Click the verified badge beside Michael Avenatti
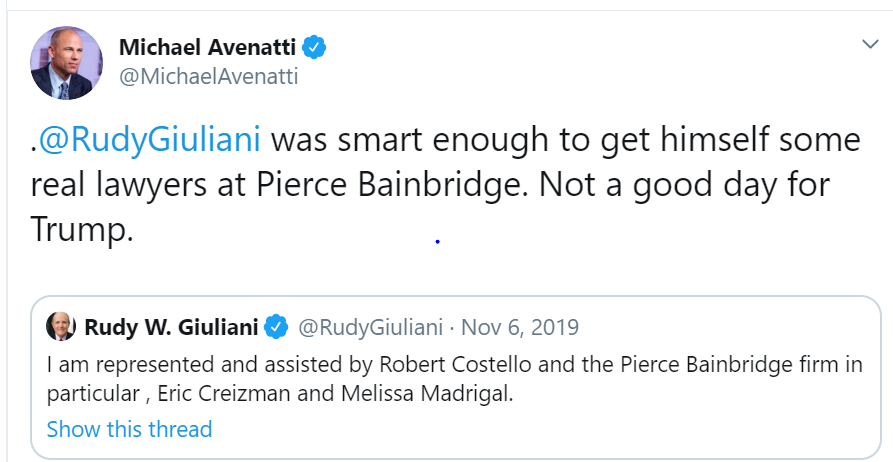Viewport: 893px width, 462px height. tap(315, 47)
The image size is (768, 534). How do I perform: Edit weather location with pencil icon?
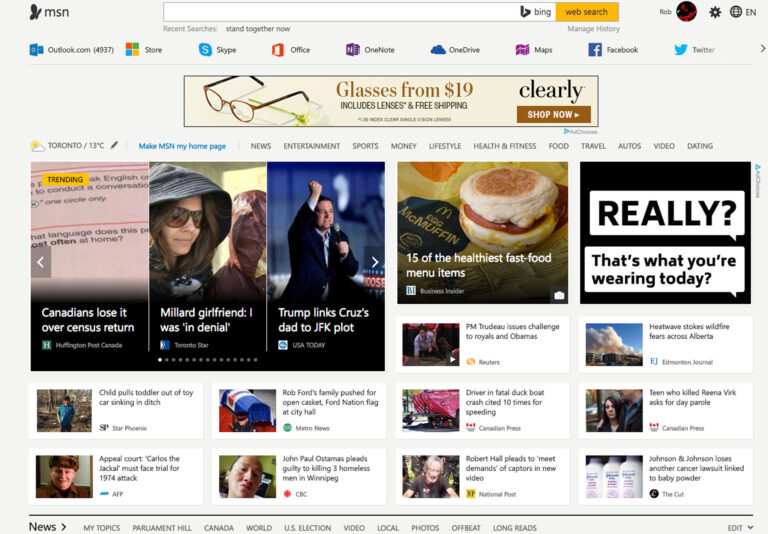click(114, 145)
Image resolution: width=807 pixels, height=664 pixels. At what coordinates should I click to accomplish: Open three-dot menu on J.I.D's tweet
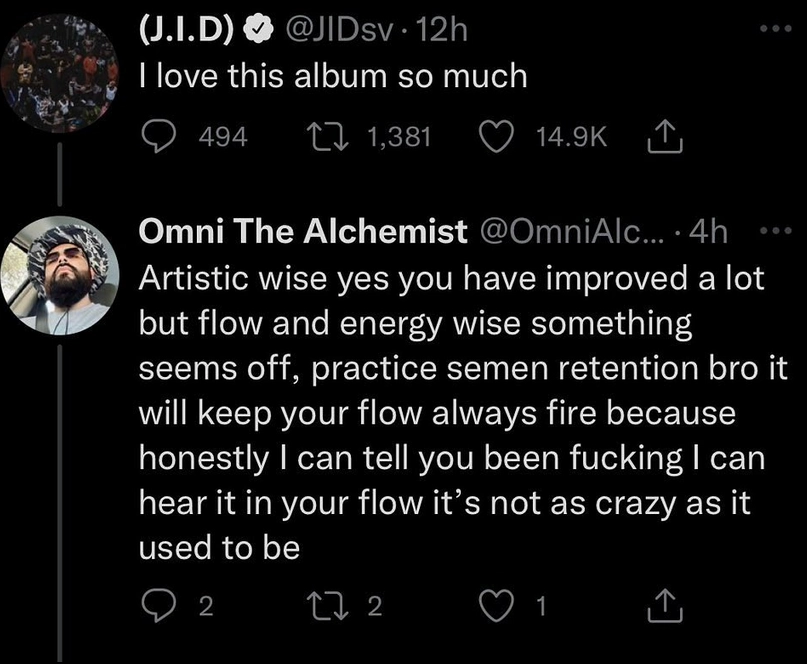(x=773, y=32)
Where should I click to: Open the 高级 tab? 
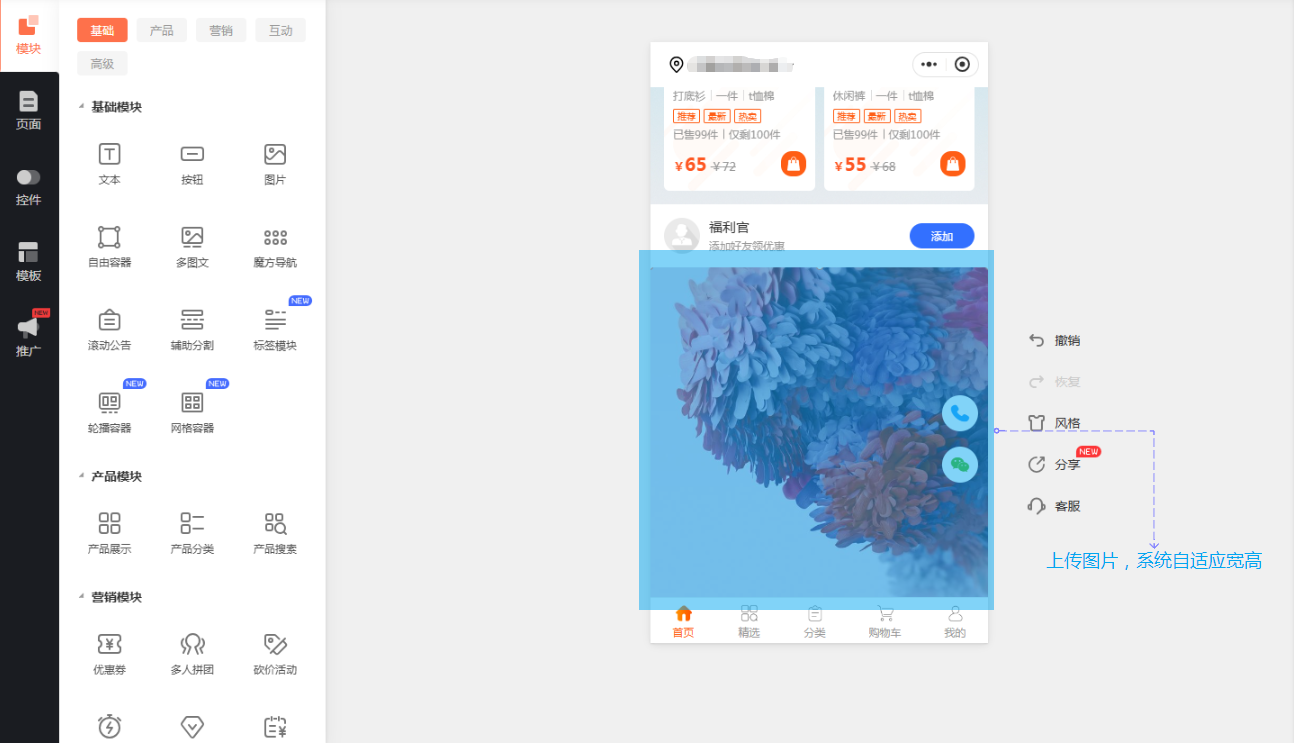[x=102, y=63]
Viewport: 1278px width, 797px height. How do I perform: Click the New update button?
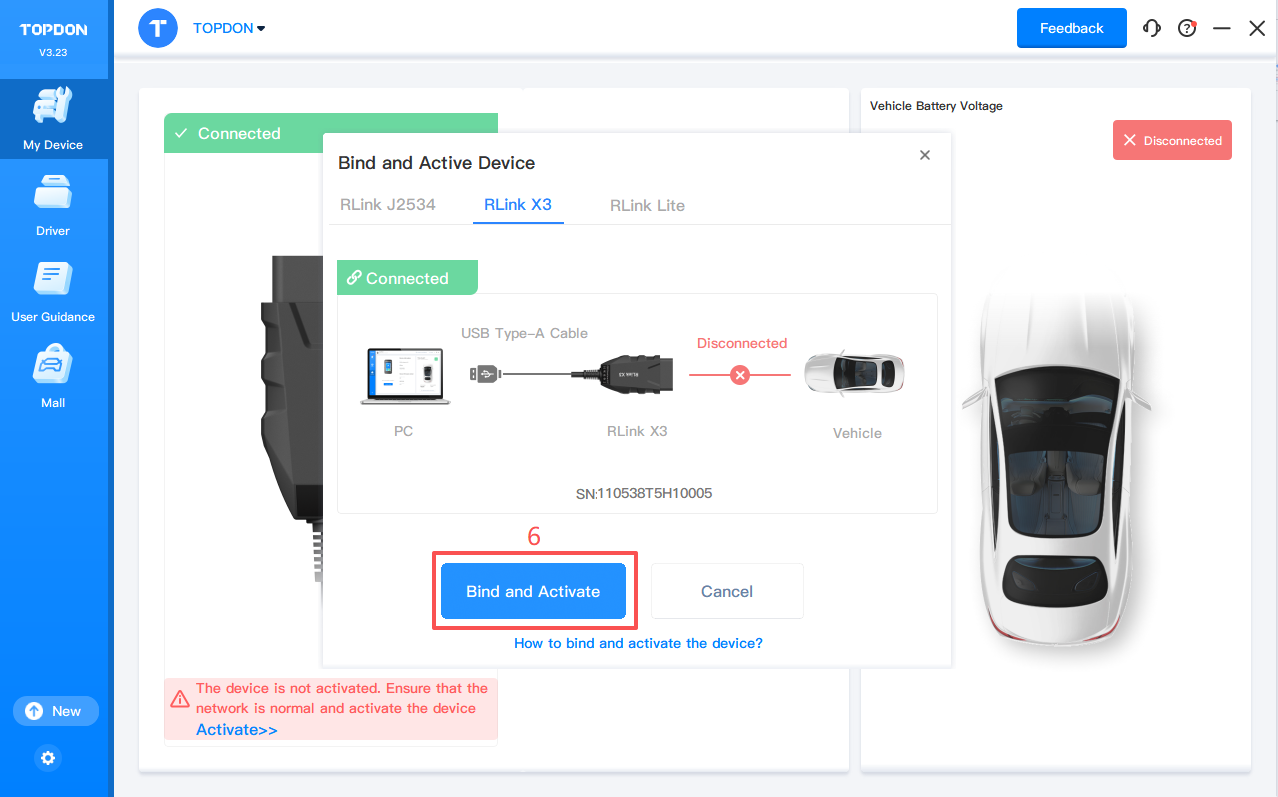pyautogui.click(x=56, y=711)
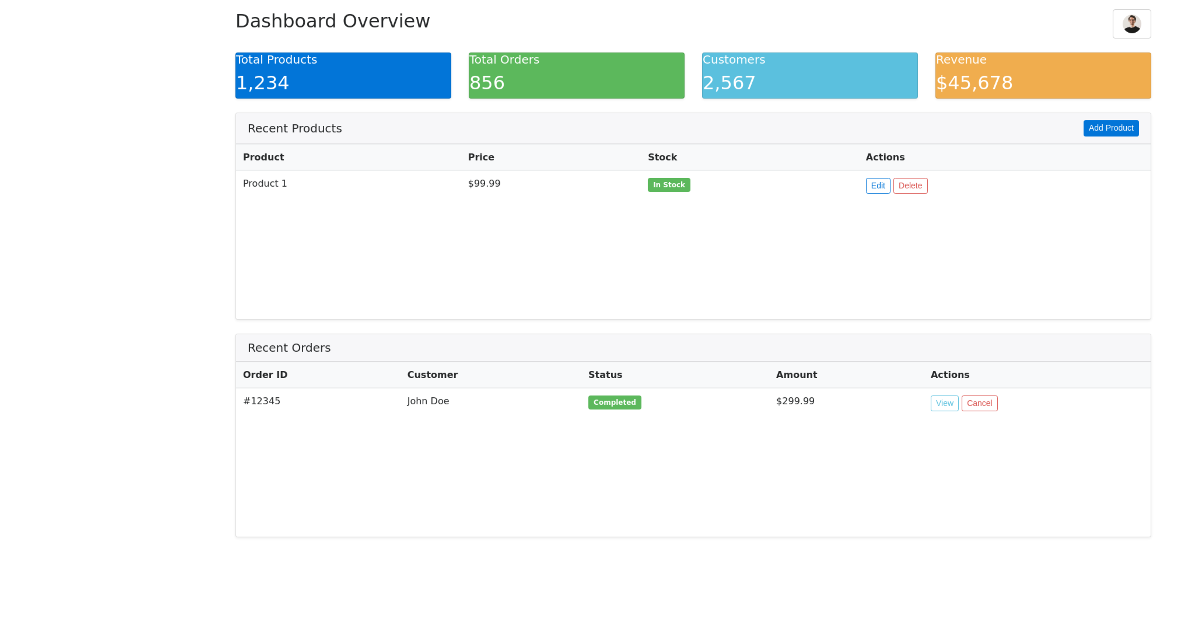This screenshot has width=1200, height=630.
Task: Edit Product 1 in Recent Products table
Action: coord(877,185)
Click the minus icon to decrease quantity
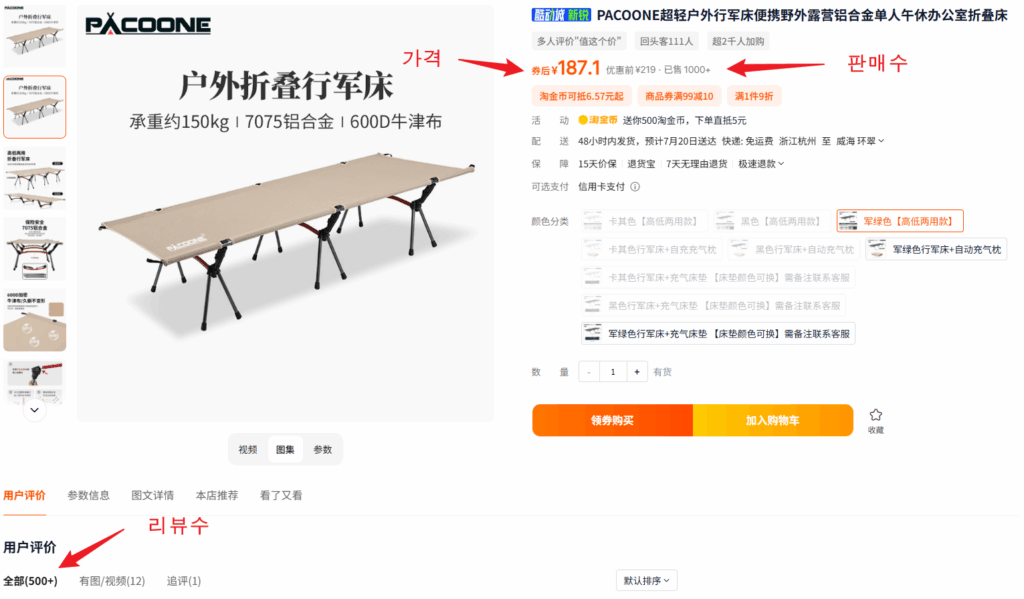The image size is (1024, 599). [x=589, y=372]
********
- Problem to solve -
Pictures excluded, write out exactly and only the lines of the material from the one containing "The image size is (768, 534)." up to and including the last line.

- Task output -
The image size is (768, 534). How do I perform: Edit weather location with pencil icon?
click(114, 145)
Image resolution: width=807 pixels, height=664 pixels. At what coordinates should I click to accomplish: Open three-dot menu on J.I.D's tweet
(x=773, y=32)
Where should I click to: Open the 高级 tab? 
[x=102, y=63]
Viewport: 1278px width, 797px height. How do I perform: Click the New update button?
pyautogui.click(x=56, y=711)
This screenshot has width=1200, height=630.
Task: Edit Product 1 in Recent Products table
Action: coord(877,185)
Click the minus icon to decrease quantity
The image size is (1024, 599). [x=589, y=372]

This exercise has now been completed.